TASK PROMPT: Each line of the records needs to come back exactly as written.

EXCERPTED DATA:
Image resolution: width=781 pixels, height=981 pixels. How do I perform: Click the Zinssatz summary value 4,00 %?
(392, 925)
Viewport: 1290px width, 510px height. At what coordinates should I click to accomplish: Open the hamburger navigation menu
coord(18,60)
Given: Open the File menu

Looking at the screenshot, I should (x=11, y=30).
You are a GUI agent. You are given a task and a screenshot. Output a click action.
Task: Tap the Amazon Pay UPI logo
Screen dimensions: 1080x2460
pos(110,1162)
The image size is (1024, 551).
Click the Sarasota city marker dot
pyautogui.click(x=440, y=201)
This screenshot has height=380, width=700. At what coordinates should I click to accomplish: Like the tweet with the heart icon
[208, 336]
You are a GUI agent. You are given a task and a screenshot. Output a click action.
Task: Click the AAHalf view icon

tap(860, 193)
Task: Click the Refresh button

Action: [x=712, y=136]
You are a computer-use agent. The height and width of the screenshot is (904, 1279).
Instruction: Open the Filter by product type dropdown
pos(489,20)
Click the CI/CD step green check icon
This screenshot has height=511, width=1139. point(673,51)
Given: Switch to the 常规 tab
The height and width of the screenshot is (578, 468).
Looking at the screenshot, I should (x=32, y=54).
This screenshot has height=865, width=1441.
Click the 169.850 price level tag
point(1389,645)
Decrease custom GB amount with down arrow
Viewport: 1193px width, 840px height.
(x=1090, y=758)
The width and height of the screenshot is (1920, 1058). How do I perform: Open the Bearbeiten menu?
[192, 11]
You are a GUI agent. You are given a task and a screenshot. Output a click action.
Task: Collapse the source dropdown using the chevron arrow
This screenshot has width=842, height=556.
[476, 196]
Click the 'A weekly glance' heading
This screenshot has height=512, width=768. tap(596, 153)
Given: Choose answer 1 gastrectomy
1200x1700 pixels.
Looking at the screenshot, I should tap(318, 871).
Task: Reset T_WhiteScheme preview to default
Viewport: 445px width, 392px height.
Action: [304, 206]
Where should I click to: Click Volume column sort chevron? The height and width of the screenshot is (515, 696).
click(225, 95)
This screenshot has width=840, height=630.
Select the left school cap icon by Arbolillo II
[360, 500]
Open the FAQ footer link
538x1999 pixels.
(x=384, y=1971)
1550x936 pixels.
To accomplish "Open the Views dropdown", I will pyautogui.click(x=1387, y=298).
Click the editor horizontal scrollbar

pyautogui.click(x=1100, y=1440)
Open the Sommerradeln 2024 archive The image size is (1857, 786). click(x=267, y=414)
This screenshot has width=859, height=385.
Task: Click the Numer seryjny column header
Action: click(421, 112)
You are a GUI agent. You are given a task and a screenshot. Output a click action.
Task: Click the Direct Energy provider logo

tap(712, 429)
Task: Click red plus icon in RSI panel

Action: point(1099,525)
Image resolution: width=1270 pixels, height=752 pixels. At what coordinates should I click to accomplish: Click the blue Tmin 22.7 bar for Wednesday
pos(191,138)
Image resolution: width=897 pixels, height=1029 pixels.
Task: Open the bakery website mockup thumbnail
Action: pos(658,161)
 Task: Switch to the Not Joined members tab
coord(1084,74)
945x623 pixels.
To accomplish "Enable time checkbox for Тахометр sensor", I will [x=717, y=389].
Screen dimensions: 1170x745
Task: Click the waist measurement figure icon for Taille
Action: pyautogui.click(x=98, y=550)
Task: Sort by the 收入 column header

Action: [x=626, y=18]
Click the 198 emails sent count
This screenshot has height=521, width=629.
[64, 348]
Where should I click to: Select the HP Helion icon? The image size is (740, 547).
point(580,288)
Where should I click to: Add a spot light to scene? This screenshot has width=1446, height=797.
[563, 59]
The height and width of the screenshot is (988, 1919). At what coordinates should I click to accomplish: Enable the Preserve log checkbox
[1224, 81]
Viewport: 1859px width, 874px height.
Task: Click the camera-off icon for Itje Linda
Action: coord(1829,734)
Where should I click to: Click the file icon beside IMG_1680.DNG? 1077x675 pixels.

ANSWER:
Image resolution: width=781 pixels, height=981 pixels. How do I perform: Click the Zinssatz summary value 4,00 %?
(392, 925)
Viewport: 1290px width, 510px height. At what coordinates should I click to accomplish: Open the hamburger navigation menu
coord(18,60)
Given: Open the File menu

Looking at the screenshot, I should (x=11, y=30).
You are a GUI agent. You are given a task and a screenshot. Output a click action.
Task: Tap the Amazon Pay UPI logo
Screen dimensions: 1080x2460
pos(110,1162)
The image size is (1024, 551).
Click the Sarasota city marker dot
pyautogui.click(x=440, y=201)
This screenshot has height=380, width=700. At what coordinates should I click to accomplish: Like the tweet with the heart icon
[208, 336]
You are a GUI agent. You are given a task and a screenshot. Output a click action.
Task: Click the AAHalf view icon

tap(860, 193)
Task: Click the Refresh button

Action: [x=712, y=136]
You are a computer-use agent. The height and width of the screenshot is (904, 1279).
Instruction: Open the Filter by product type dropdown
pos(489,20)
Click the CI/CD step green check icon
This screenshot has height=511, width=1139. point(673,51)
Given: Switch to the 常规 tab
The height and width of the screenshot is (578, 468).
Looking at the screenshot, I should (x=32, y=54).
This screenshot has height=865, width=1441.
Click the 169.850 price level tag
point(1389,645)
Decrease custom GB amount with down arrow
Viewport: 1193px width, 840px height.
(x=1090, y=758)
The width and height of the screenshot is (1920, 1058). How do I perform: Open the Bearbeiten menu?
[192, 11]
You are a GUI agent. You are given a task and a screenshot. Output a click action.
Task: Collapse the source dropdown using the chevron arrow
This screenshot has width=842, height=556.
[476, 196]
Click the 'A weekly glance' heading
This screenshot has height=512, width=768. tap(596, 153)
Given: Choose answer 1 gastrectomy
1200x1700 pixels.
Looking at the screenshot, I should tap(318, 871).
Task: Reset T_WhiteScheme preview to default
Viewport: 445px width, 392px height.
Action: [304, 206]
Where should I click to: Click Volume column sort chevron? The height and width of the screenshot is (515, 696).
click(225, 95)
This screenshot has width=840, height=630.
Select the left school cap icon by Arbolillo II
[360, 500]
Open the FAQ footer link
538x1999 pixels.
(x=384, y=1971)
1550x936 pixels.
To accomplish "Open the Views dropdown", I will pyautogui.click(x=1387, y=298).
Click the editor horizontal scrollbar

pyautogui.click(x=1100, y=1440)
Open the Sommerradeln 2024 archive The image size is (1857, 786). click(x=267, y=414)
This screenshot has width=859, height=385.
Task: Click the Numer seryjny column header
Action: click(421, 112)
You are a GUI agent. You are given a task and a screenshot. Output a click action.
Task: Click the Direct Energy provider logo

tap(712, 429)
Task: Click red plus icon in RSI panel

Action: point(1099,525)
Image resolution: width=1270 pixels, height=752 pixels. At what coordinates should I click to accomplish: Click the blue Tmin 22.7 bar for Wednesday
pos(191,138)
Image resolution: width=897 pixels, height=1029 pixels.
Task: Open the bakery website mockup thumbnail
Action: pos(658,161)
 Task: Switch to the Not Joined members tab
coord(1084,74)
945x623 pixels.
To accomplish "Enable time checkbox for Тахометр sensor", I will [x=717, y=389].
Screen dimensions: 1170x745
Task: Click the waist measurement figure icon for Taille
Action: pyautogui.click(x=98, y=550)
Task: Sort by the 收入 column header

Action: [x=626, y=18]
Click the 198 emails sent count
This screenshot has height=521, width=629.
[64, 348]
Where should I click to: Select the HP Helion icon? The image size is (740, 547).
point(580,288)
Where should I click to: Add a spot light to scene? This screenshot has width=1446, height=797.
[563, 59]
The height and width of the screenshot is (988, 1919). At what coordinates should I click to accomplish: Enable the Preserve log checkbox
[1224, 81]
Viewport: 1859px width, 874px height.
Task: Click the camera-off icon for Itje Linda
Action: coord(1829,734)
Where should I click to: Click the file icon beside IMG_1680.DNG? 1077x675 pixels.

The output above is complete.